WORK REQUIRED » In the response, each entry below should appear again exactly as given.
━━ DATASET ━━
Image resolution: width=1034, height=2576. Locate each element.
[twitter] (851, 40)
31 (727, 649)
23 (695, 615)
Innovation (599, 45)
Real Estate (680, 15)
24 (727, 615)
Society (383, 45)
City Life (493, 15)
━━━
TASK RESPONSE »
Image resolution: width=1034, height=2576. Locate each element.
[twitter] (851, 40)
31 (727, 649)
23 (695, 615)
Innovation (599, 45)
Real Estate (680, 15)
24 (727, 615)
Society (383, 45)
City Life (493, 15)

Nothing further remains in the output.